Uma mãe procurou a reportagem do Manchete RJ nesta segunda-feira (30) para relatar um caso de suposta agressão contra uma criança autista não verbal, nível 3, de apenas 6 anos, dentro de uma escola particular em Campos. O caso aconteceu no dia 17 de março e vem sendo investigado pela 134ª Delegacia Policial.
Em um vídeo publicado em suas redes sociais, Anna Caroline, mãe de P.d.S.S., afirmou que, no dia 17 de março, o filho voltou com hematomas espalhados pelo corpo. A partir daí, ela teria procurado a escola, localizada na Rua Cora de Alvarenga, para buscar informações sobre o ocorrido. A unidade de ensino teria informado que faria o levantamento das imagens para apuração. No entanto, essas imagens não foram mostradas à mãe e teriam sido enviadas diretamente à Polícia Civil.
Durante o vídeo, uma outra mulher que grava com Anna afirma que a justificativa apresentada teria sido de que a criança foi contida. Ela questiona a versão devido aos locais dos hematomas.
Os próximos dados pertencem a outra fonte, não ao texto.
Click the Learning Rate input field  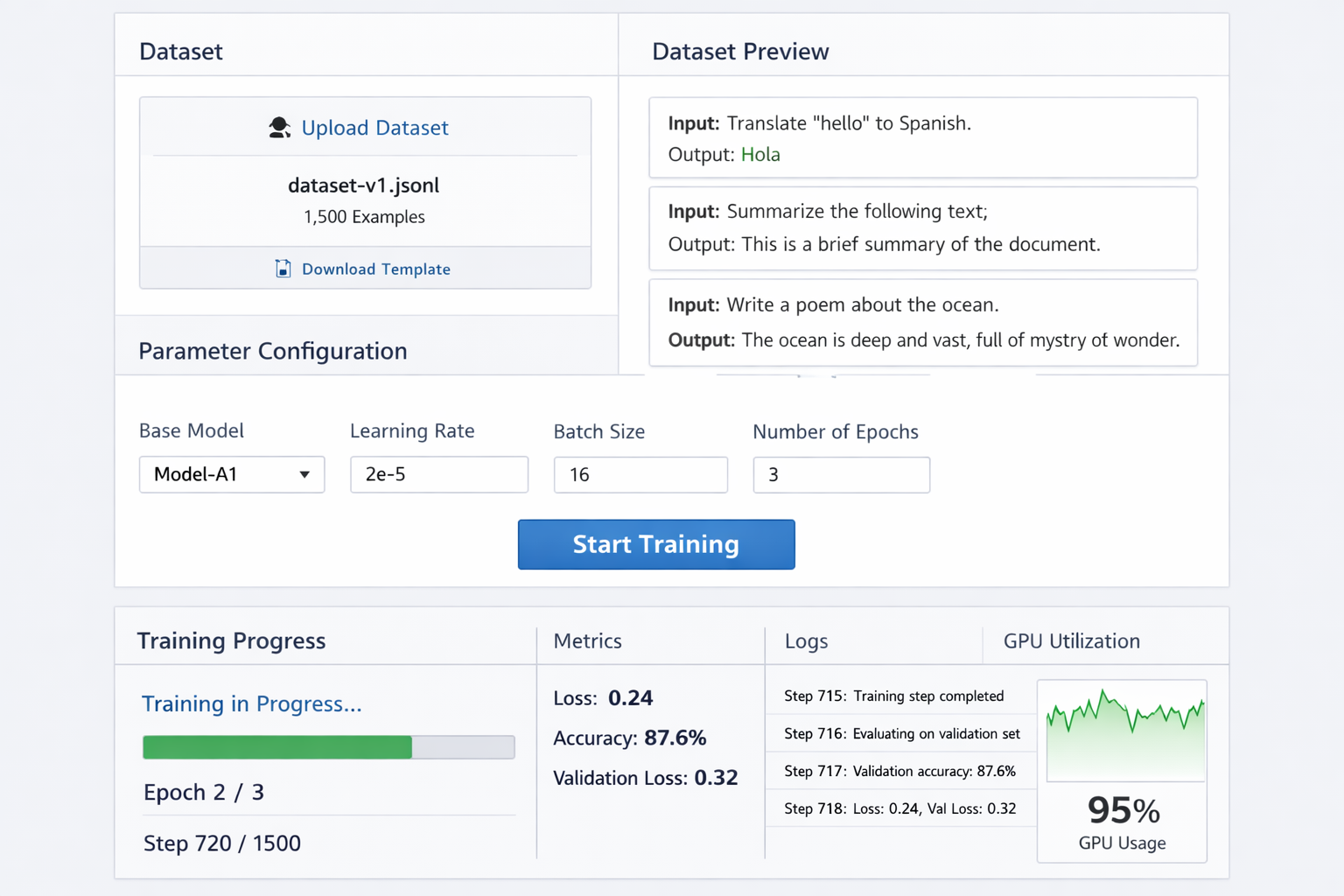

“Normalmente, as pessoas contêm pelo braço, e não havia marcas ali. Ele tinha marcas nas costas e no rosto. Vocês tentaram conter pelo rosto? Isso não existe. Queremos e pedimos justiça”, disse.
Suspeitos
Em contato com a equipe de jornalismo, a mãe da criança afirmou suspeitar de que as agressões tenham partido do mediador. Ela também disse que ele teria sido demitido da escola após o episódio.
No entanto, vale ressaltar que a reportagem do Manchete RJ procurou a Polícia Civil e a escola, mas não obteve confirmação de que as agressões tenham partido deste funcionário.
Afastamento da escola
Anna contou que, além de P.d.S.S., tem outro filho que estuda na unidade e, após o caso, eles ficaram sem frequentar a escola por uma semana. Porém, diante da dificuldade de encontrar outra instituição, retornaram na semana passada. Segundo a mãe, a criança que teria sido agredida voltou com comportamento diferente.
“Ele voltou com agitação e irritabilidade”, disse.
O que dizem a escola e a Polícia
Durante a manhã desta segunda-feira, a reportagem do Manchete RJ procurou a escola citada e a Polícia Civil em busca de esclarecimentos sobre o caso.
A delegada Carla Tavares, titular da 134ª Delegacia Policial, informou que a unidade escolar enviou uma petição relatando o ocorrido. Até o momento, ninguém havia sido ouvido, mas ela pretende ouvir os envolvidos na próxima semana. Um exame de corpo de delito já foi realizado na criança.
A escola, até a publicação desta matéria, não retornou o contato feito pela reportagem. O espaço segue aberto e a matéria será atualizada assim que houver posicionamento.